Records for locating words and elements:
━━━━━━━━━━

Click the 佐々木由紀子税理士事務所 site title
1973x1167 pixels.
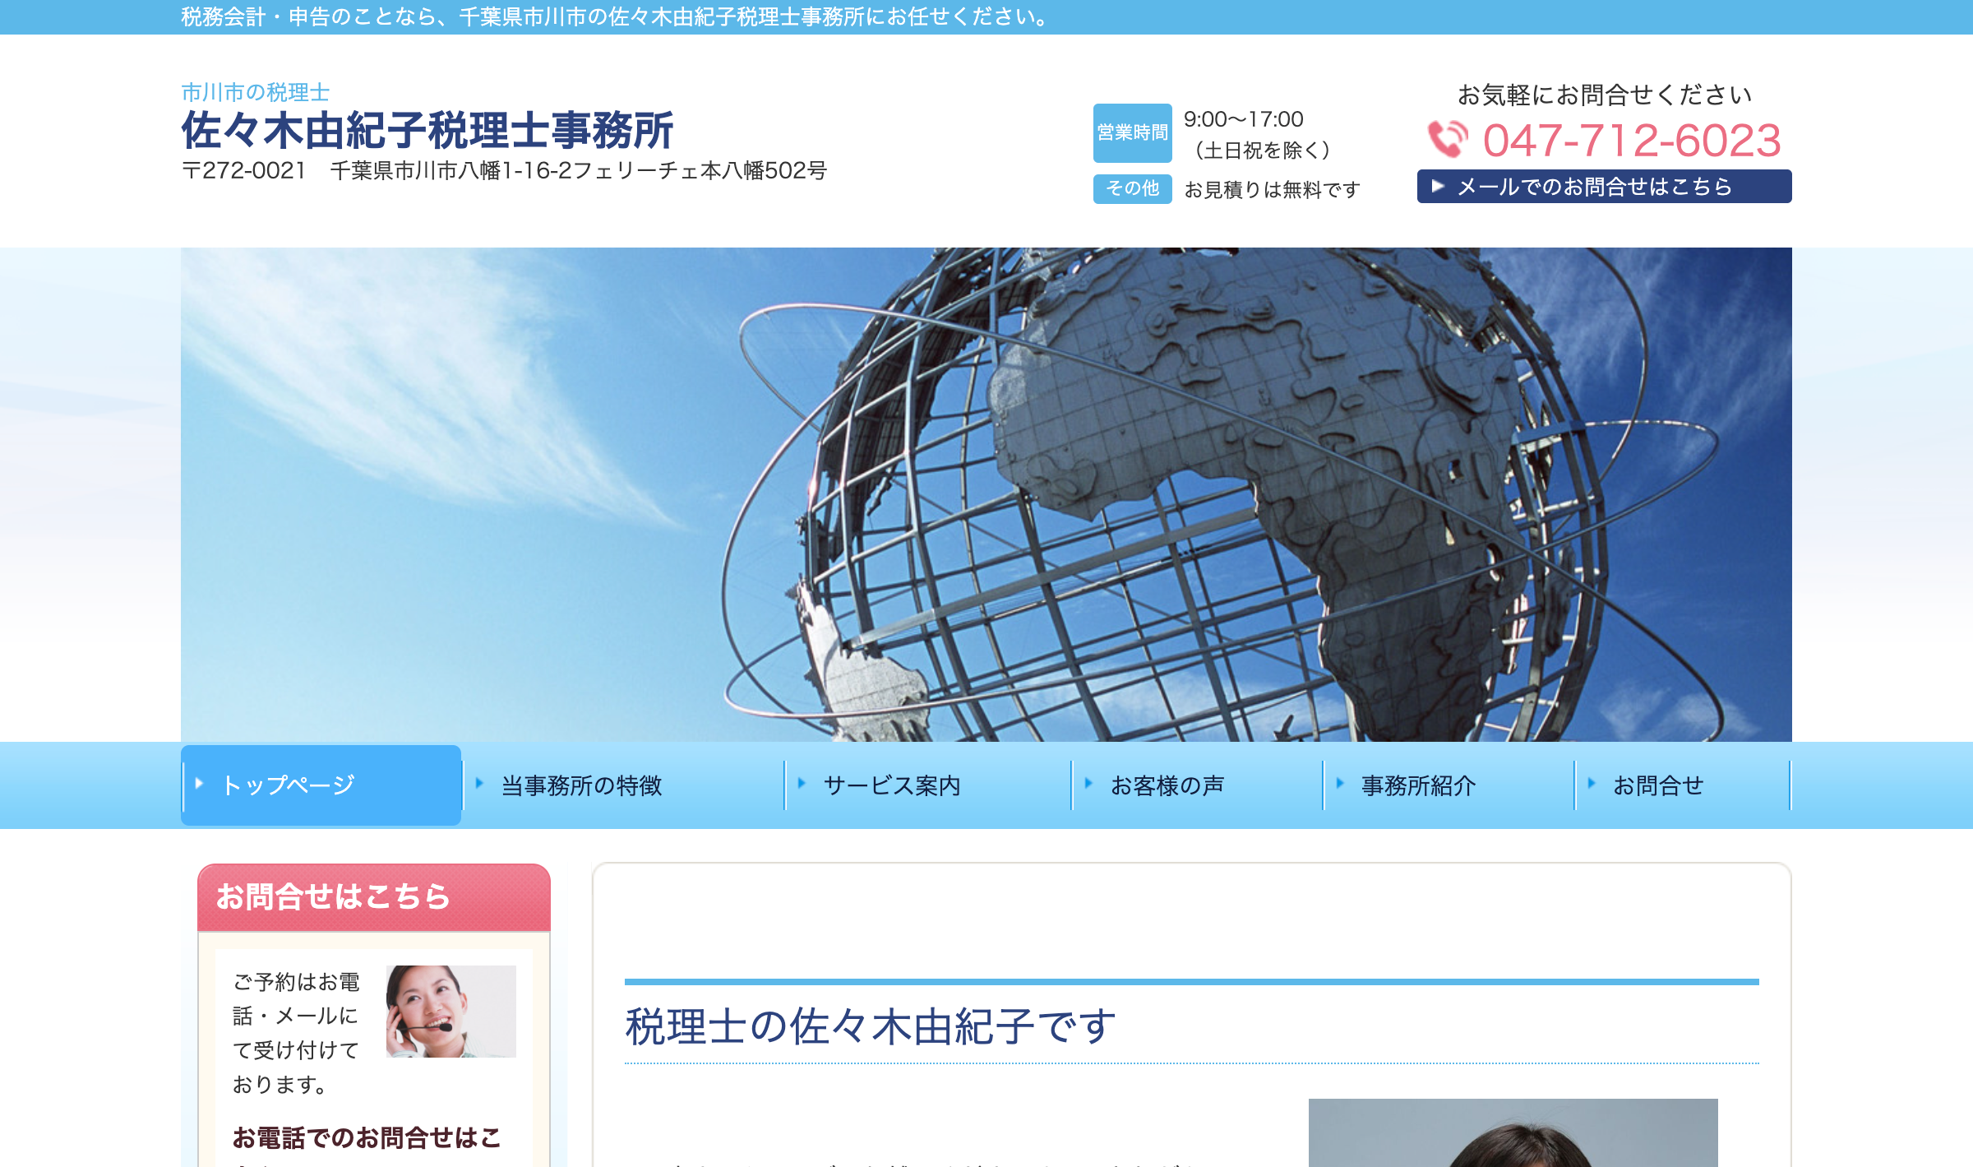(427, 131)
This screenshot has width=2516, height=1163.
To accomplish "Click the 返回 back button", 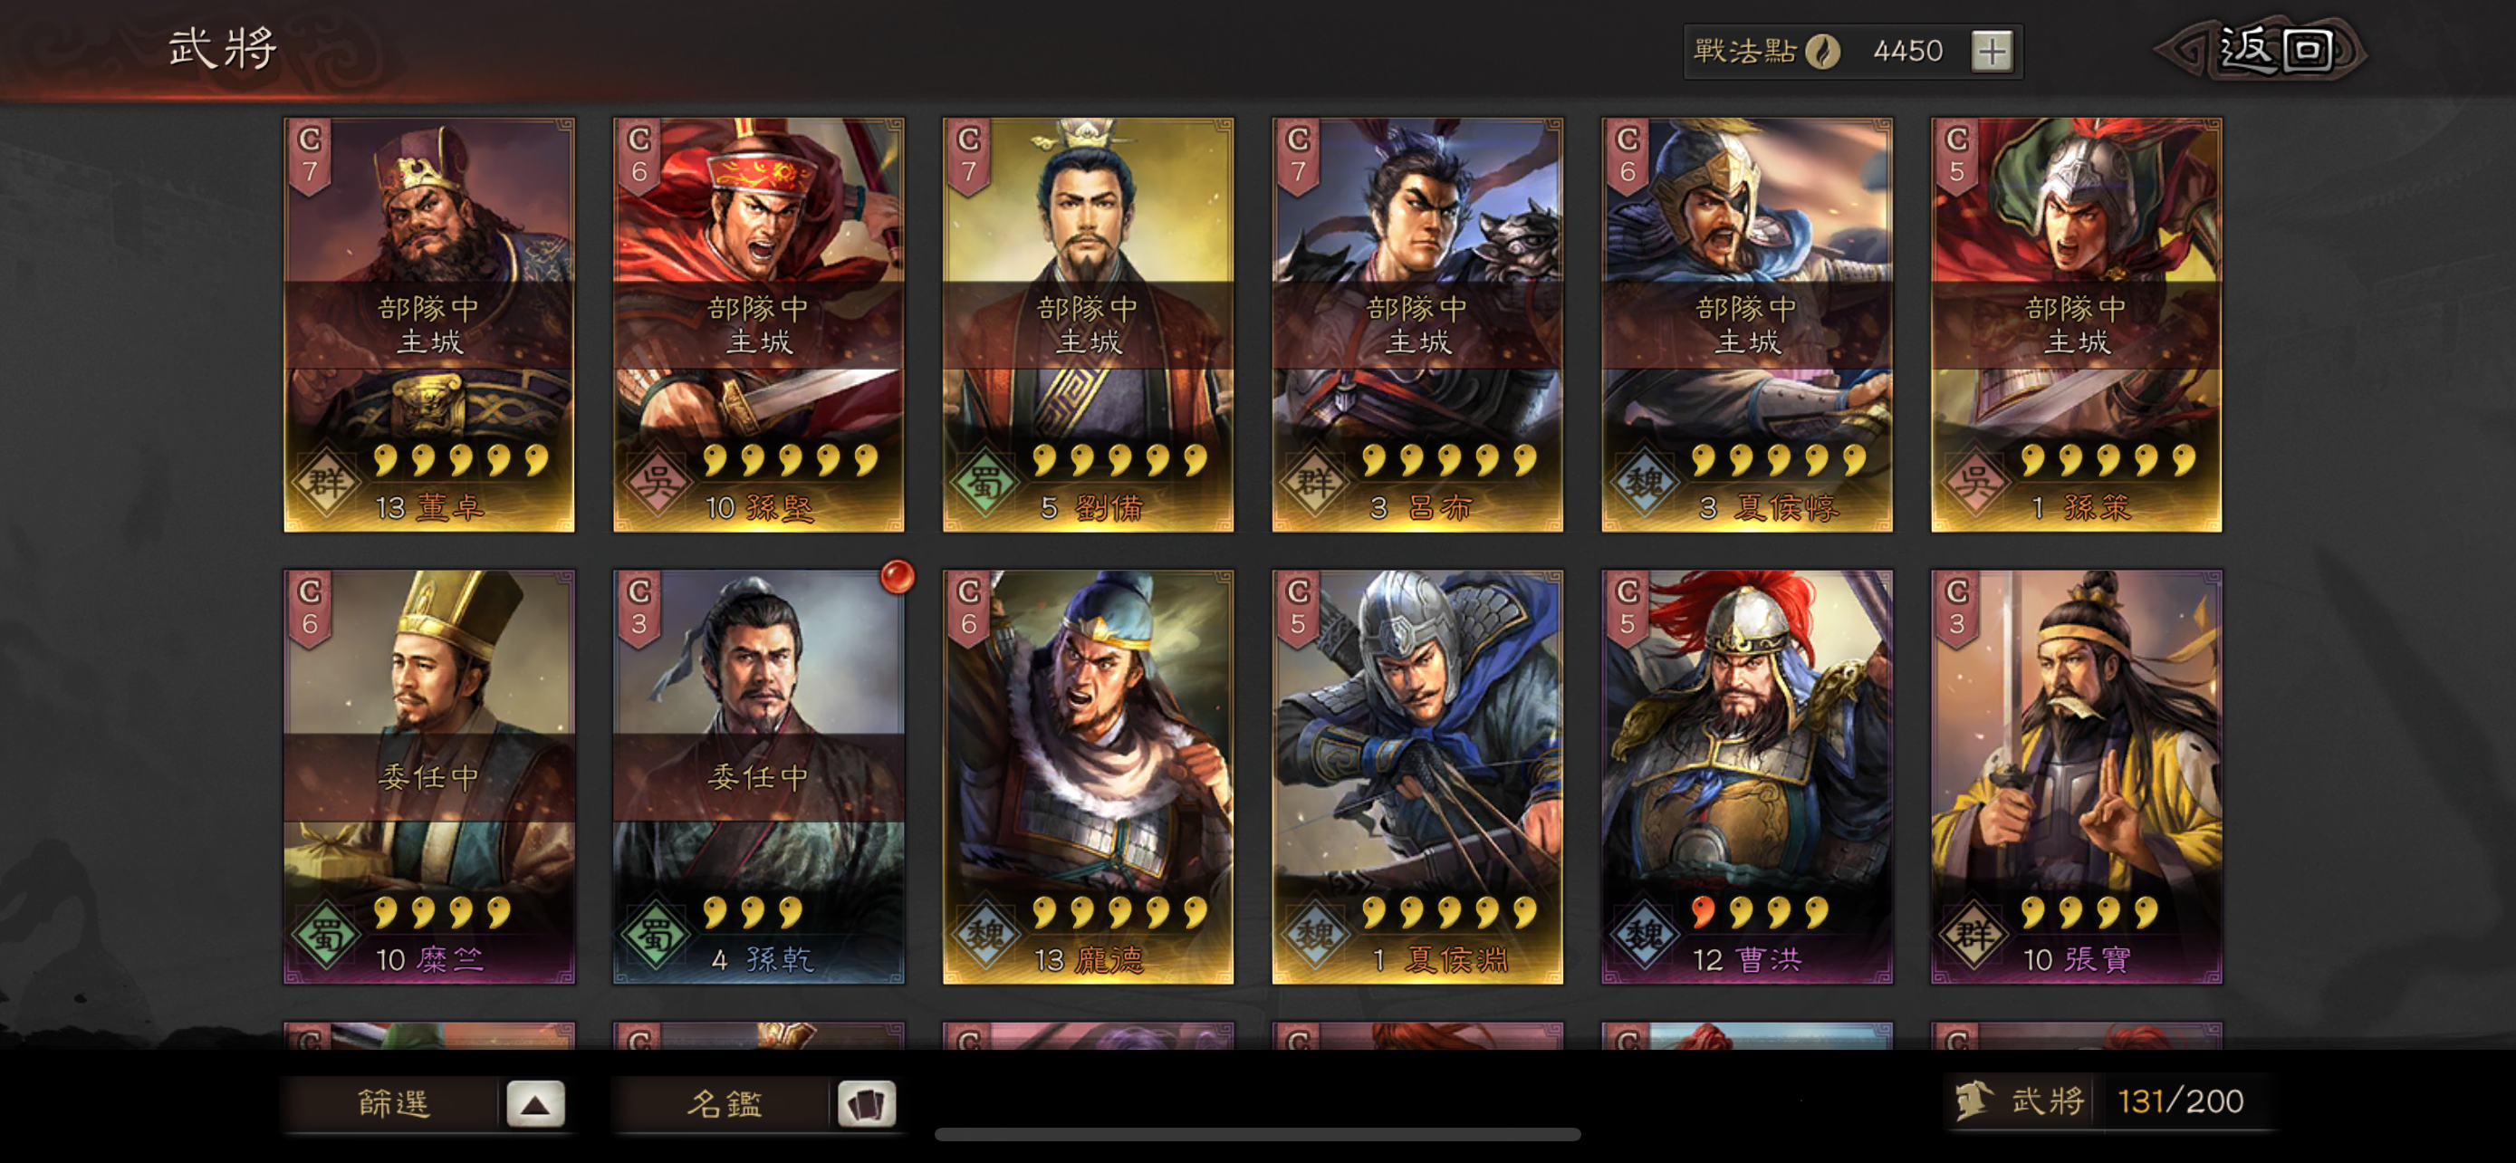I will point(2264,49).
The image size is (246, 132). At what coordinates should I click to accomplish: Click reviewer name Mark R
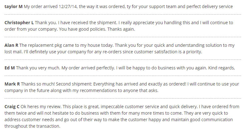coord(12,84)
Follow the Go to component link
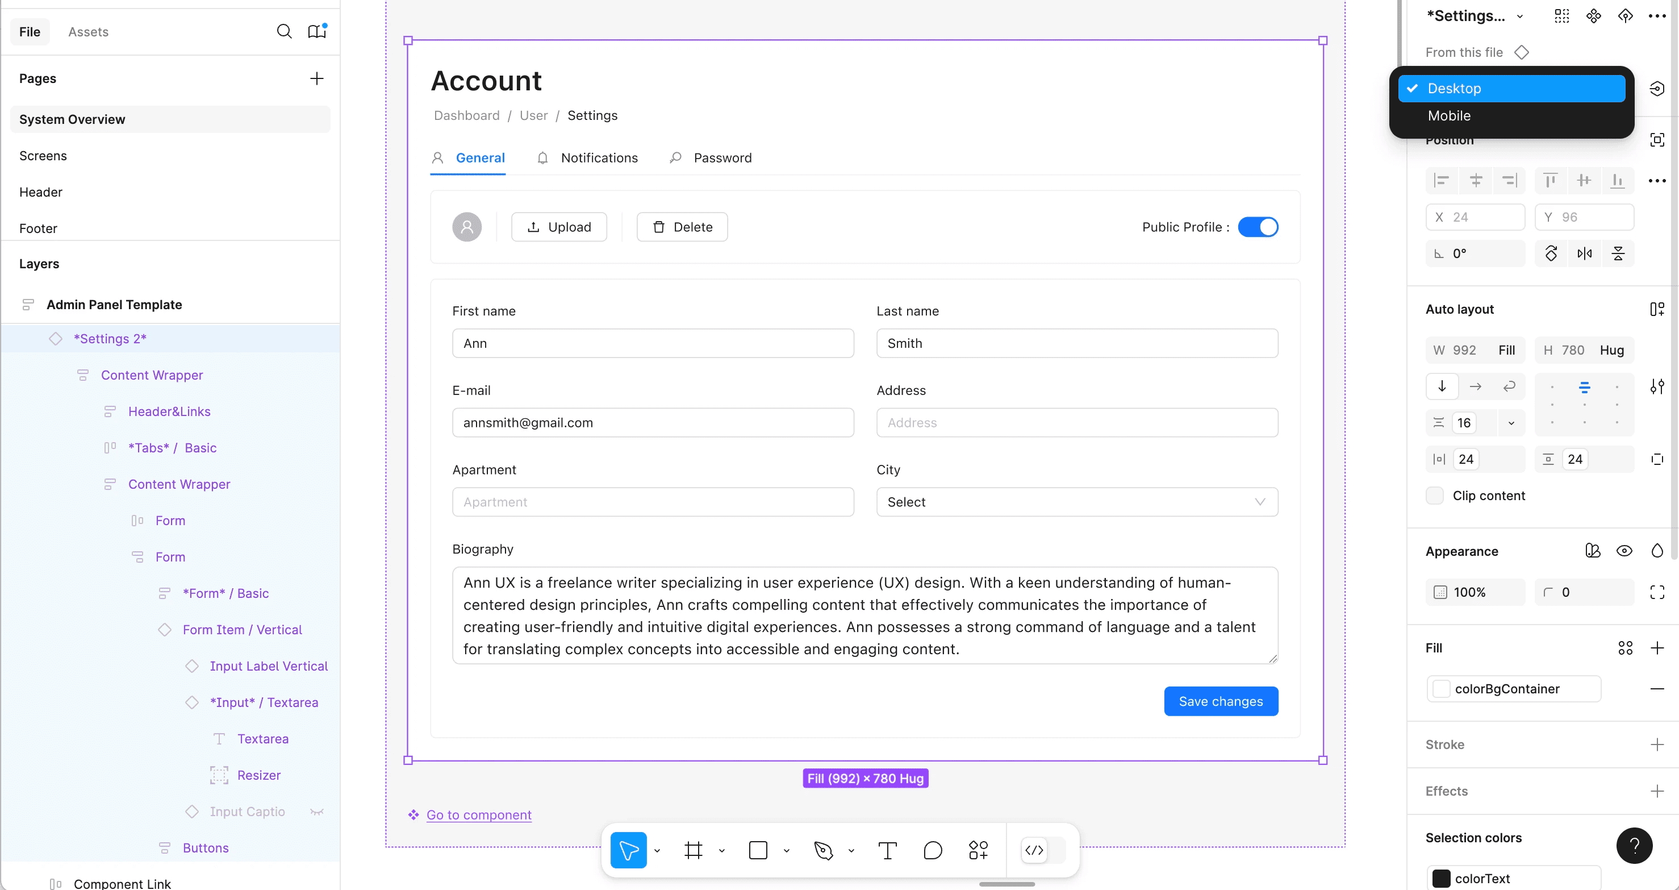The width and height of the screenshot is (1679, 890). click(478, 814)
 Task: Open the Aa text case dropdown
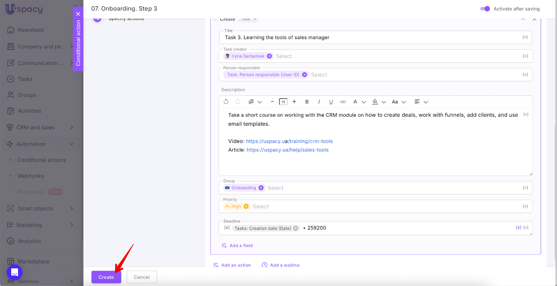[x=399, y=102]
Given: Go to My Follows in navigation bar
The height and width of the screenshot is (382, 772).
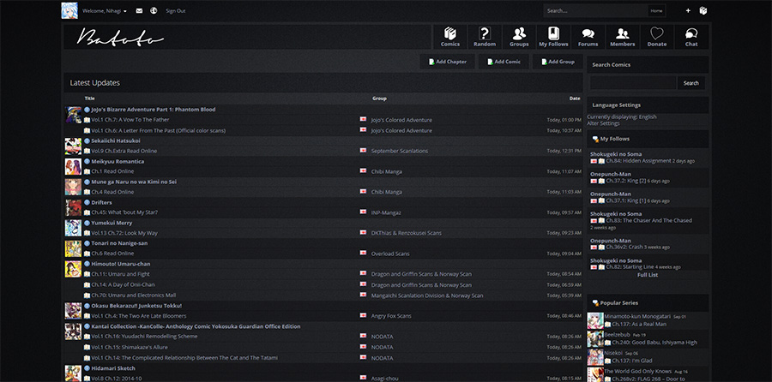Looking at the screenshot, I should point(553,36).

━━━━━━━━━━

### [DO THIS]
Print the lines exactly as they appear, from the line with "Follow the Go to component link" through the final line, leaving the pictures out.

### [EXERCISE RESPONSE]
Follow the Go to component link
The width and height of the screenshot is (1679, 890). click(478, 814)
 Task: Open the Aa text case dropdown
[x=399, y=102]
Given: Go to My Follows in navigation bar
The height and width of the screenshot is (382, 772).
Looking at the screenshot, I should point(553,36).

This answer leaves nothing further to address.